-- Listed entries --

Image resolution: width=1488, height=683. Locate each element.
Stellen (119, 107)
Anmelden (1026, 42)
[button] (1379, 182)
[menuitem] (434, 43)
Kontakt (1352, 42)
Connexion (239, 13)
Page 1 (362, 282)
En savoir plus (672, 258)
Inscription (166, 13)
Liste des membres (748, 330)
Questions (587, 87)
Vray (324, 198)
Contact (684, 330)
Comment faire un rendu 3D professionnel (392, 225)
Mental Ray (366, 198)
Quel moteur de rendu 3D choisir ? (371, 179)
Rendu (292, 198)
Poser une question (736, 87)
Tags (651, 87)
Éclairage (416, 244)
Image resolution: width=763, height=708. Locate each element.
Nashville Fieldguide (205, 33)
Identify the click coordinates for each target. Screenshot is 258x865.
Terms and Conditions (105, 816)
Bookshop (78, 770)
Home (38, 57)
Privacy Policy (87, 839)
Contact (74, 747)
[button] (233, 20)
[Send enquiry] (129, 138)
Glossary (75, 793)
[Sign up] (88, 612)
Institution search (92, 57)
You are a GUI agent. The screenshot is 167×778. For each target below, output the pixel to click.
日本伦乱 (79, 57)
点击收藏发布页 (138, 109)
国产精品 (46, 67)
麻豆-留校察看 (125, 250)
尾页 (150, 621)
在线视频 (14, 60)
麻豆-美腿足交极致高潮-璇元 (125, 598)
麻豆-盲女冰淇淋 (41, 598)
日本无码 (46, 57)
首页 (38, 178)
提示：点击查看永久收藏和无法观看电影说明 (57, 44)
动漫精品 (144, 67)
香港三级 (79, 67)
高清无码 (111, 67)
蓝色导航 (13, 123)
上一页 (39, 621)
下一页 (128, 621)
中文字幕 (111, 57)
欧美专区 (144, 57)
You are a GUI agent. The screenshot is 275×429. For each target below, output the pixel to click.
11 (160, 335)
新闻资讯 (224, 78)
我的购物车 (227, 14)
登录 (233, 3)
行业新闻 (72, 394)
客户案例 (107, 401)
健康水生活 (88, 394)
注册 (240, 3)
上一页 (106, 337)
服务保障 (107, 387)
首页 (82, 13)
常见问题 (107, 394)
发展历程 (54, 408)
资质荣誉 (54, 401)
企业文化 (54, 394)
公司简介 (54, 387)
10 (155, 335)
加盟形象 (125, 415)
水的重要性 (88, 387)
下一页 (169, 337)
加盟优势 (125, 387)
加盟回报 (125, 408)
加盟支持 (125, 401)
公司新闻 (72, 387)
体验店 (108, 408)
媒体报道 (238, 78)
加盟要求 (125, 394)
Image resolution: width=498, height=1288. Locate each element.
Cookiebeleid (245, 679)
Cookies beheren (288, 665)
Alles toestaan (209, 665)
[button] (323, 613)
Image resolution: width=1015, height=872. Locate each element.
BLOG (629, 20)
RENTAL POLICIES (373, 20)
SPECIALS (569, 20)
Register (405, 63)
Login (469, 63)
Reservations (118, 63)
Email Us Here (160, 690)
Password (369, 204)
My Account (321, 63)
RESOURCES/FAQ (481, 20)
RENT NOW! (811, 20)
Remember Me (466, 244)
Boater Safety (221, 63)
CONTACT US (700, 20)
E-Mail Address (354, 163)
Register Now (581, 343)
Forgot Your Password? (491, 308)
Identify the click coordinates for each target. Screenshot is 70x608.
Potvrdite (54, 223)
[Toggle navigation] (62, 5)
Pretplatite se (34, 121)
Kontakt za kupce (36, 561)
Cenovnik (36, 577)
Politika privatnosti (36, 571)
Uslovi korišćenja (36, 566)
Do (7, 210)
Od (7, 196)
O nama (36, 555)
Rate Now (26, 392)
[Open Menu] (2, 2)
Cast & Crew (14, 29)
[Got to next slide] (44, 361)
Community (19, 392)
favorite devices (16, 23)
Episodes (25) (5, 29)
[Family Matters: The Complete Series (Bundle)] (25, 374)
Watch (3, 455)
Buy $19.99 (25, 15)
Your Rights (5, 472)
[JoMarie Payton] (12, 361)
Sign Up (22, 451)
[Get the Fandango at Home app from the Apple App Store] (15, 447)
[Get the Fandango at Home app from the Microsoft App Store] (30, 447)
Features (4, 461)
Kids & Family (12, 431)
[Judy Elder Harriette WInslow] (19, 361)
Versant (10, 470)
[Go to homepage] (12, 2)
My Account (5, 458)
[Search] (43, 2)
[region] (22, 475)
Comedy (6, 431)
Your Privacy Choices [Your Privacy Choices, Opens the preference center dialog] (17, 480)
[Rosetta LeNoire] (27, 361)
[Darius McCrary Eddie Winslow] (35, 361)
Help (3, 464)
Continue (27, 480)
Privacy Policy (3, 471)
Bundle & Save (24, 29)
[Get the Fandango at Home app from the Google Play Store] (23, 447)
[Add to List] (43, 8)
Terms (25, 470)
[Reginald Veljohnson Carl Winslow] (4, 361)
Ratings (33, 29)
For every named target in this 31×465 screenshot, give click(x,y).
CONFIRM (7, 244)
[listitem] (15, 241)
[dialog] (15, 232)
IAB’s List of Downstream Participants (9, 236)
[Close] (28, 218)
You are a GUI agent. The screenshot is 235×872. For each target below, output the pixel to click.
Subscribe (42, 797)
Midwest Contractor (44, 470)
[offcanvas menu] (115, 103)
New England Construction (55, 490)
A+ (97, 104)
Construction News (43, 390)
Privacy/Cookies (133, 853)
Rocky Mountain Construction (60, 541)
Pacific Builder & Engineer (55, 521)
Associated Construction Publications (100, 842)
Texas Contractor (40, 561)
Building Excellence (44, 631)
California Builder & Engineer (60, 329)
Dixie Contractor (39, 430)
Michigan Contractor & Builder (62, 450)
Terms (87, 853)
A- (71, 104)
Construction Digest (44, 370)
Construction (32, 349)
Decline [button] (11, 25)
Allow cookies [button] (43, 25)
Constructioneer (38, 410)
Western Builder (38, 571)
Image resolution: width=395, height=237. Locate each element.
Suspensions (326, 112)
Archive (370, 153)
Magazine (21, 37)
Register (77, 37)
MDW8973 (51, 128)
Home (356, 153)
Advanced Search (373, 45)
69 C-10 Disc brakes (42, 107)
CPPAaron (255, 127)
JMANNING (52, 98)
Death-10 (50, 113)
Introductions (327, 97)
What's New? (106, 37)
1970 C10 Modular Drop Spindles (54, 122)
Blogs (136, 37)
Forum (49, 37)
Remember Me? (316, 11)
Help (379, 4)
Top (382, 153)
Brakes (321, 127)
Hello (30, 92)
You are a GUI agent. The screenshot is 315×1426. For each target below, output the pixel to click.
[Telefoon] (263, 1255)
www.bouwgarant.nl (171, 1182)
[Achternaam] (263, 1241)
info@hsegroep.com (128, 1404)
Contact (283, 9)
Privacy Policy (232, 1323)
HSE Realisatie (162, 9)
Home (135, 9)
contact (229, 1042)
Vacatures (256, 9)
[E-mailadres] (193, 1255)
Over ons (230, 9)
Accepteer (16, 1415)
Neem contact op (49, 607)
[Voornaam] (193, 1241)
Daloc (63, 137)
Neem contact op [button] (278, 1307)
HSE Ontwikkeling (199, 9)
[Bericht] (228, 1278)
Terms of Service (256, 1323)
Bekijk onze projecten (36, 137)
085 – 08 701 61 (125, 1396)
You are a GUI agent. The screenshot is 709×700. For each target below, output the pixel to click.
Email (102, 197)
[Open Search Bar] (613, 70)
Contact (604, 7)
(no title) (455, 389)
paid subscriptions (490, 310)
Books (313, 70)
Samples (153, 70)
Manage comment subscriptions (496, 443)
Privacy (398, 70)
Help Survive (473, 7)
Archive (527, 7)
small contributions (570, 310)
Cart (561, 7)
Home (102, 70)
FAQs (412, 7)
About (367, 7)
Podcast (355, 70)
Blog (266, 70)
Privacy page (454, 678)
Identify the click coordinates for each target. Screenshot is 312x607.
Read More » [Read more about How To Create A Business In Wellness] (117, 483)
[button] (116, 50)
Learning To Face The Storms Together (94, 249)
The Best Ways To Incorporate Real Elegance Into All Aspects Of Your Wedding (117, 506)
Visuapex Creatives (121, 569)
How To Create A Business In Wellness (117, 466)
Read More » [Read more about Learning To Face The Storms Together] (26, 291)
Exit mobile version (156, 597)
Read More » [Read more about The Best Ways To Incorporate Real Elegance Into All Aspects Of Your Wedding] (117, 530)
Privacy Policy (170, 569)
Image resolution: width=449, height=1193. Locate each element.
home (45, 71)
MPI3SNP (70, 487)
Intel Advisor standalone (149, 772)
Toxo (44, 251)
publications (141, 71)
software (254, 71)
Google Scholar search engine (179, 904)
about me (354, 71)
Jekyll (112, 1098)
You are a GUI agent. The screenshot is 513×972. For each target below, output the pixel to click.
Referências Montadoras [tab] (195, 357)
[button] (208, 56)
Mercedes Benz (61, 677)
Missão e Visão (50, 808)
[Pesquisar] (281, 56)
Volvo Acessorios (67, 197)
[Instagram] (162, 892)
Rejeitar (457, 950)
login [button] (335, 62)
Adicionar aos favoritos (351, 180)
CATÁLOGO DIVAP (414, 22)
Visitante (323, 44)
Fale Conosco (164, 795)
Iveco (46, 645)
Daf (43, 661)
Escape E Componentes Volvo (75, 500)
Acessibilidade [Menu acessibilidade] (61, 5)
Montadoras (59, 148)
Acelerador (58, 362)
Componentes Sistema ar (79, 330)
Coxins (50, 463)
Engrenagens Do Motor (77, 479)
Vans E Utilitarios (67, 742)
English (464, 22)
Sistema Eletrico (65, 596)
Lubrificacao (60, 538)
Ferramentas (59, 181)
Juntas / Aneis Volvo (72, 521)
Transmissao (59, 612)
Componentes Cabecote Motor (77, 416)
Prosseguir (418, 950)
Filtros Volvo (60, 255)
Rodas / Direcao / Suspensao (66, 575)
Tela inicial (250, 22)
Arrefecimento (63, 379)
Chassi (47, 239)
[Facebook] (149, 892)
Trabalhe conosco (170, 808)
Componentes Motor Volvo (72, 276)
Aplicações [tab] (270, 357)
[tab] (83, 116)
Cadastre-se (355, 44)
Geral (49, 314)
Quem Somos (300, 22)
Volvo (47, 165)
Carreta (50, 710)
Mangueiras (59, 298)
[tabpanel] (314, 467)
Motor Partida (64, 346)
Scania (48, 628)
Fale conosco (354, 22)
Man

-- What you will do --
From the listing above, give everything from the line containing "Sistema Eletrico (65, 596)" down to the line containing "[Facebook] (149, 892)", both included, as a JSON list of strings with one string per line and blank lines left out.

-- The response --
[
  "Sistema Eletrico (65, 596)",
  "Lubrificacao (60, 538)",
  "Ferramentas (59, 181)",
  "Juntas / Aneis Volvo (72, 521)",
  "Transmissao (59, 612)",
  "Componentes Cabecote Motor (77, 416)",
  "Prosseguir (418, 950)",
  "Filtros Volvo (60, 255)",
  "Rodas / Direcao / Suspensao (66, 575)",
  "Tela inicial (250, 22)",
  "Arrefecimento (63, 379)",
  "Chassi (47, 239)",
  "[Facebook] (149, 892)"
]